### Problems to work on
a) Decide whether each statement agrees with the post about the National Building Museum, answering yes or no and quoting the words of the post that decide it: (i) Meigs based the building's exterior on the Palazzo Farnese. (ii) The writer has finished reading The Fountainhead. (iii) The Corinthian columns were inspired by those in Santa Maria degli Angeli.
b) Extend the post about the National Building Museum, picking up after its final sentence.

### Source passage
+++
Magnet #613 - National Building Museum

There's this interesting sentiment in Ayn Rand's The Fountainhead (that I still haven't finished reading) about how Greek and Roman classical architecture has just been copied over and over again through the ages - in wood, in stone, in marble, and finally, steel and glass. The point being that there's no more originality in architecture.

This is not that magnetpost. After all, the same could be true of television and books and movies, and life, really.

I for one, am always caught between not knowing if I like the classical stuff, or the modernist stuff or the whatever stuff. I tend to just like some design, and some not. No rhyme or reason for my tastes, but most likely attributable to not having any architectural training or education in this stuff, as someone pointed out to me today.

Anyway, the National Building Museum is a particular favorite of mine. Besides the really great tour, it's just an awesome building to wander around in, and filled with such history.

It was designed by US Army Quartermaster General Montgomery C. Meigs a couple of decades after the Civil War. Meigs modeled the exterior after Michelangelo's Palazzo Farnese, while the interior was after the Palazzo della Cancelleria, both of which are listed here. And the Corinthian columns were inspired by the ones in Michelangelo's church, Santa Maria degli Angeli. Whew. What a mishmash.

Still, it's totally one of the more interesting government buildings out there. It was the pensioners building! Can you imagine all the Civil War vets and civil servants filing in for their monies during the day, and then at night, the building being used for Washingtonian social gatherings?
+++
### Data excerpt
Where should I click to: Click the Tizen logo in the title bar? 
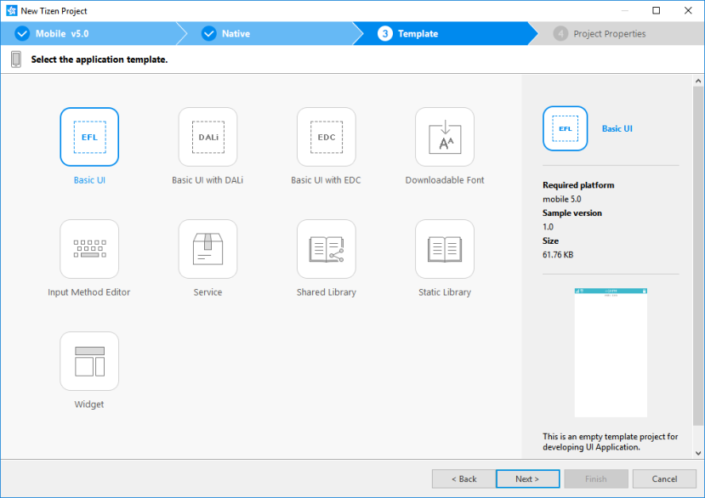coord(10,10)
+++
### Answers to the exercises
a)
(i) Yes: "Meigs modeled the exterior after Michelangelo's Palazzo Farnese"
(ii) No: "that I still haven't finished reading"
(iii) Yes: "the Corinthian columns were inspired by the ones in Michelangelo's church, Santa Maria degli Angeli"

b)
The building spent years as a government building before being repurposed with a new life as the National Building Museum Yes. Repurposed. Unlike other buildings we know - crackheads who destroyed Penn Station, I'm looking at you. Now, it's a forum for all things, well, building. Exhibitions, collections, seminars, events, tours, discussions, the works.

From this magnet, you can see that they weren't joking calling this room the Great Hall - it's 316 feet x 116 feet, and like 159 feet at its pinnacle. You could play football games in here. For reals, yo. Well, ok, you'd have to ditch the 26-foot-fountain in the middle, but you catch my drift. Whoa.

Check out gigantor Corinthian columns in the forefront (see little people to the right?) and toward the back. They're 75 feet high! Eight feet in diameter! Twenty-five feet circumference! Seriously! Of course, I was surprised during the tour to see that it was just bricks...painted to look like marble. Wha?

I do love that on top of the Corinthians, there are 72 Doric columns on the ground floor, topped by 72 Ionic columns on the second floor.

This room always gives me a giggle, because it reminds me of the school project that I didn't do back in elementary school. I haven't the faintest why we were learning about Doric, Ionic and Corinthian Columns in elementary school, but I distinctly remember the three types of columns on posterboard - complete with knife-sharpened pencil guidelines, beautifully hand-lettered labels, painstakingly drawn detailed my dad.

What? It's not like I didn't learn the difference between all three of them. I did! I did!

Also? Thanks, Tatay!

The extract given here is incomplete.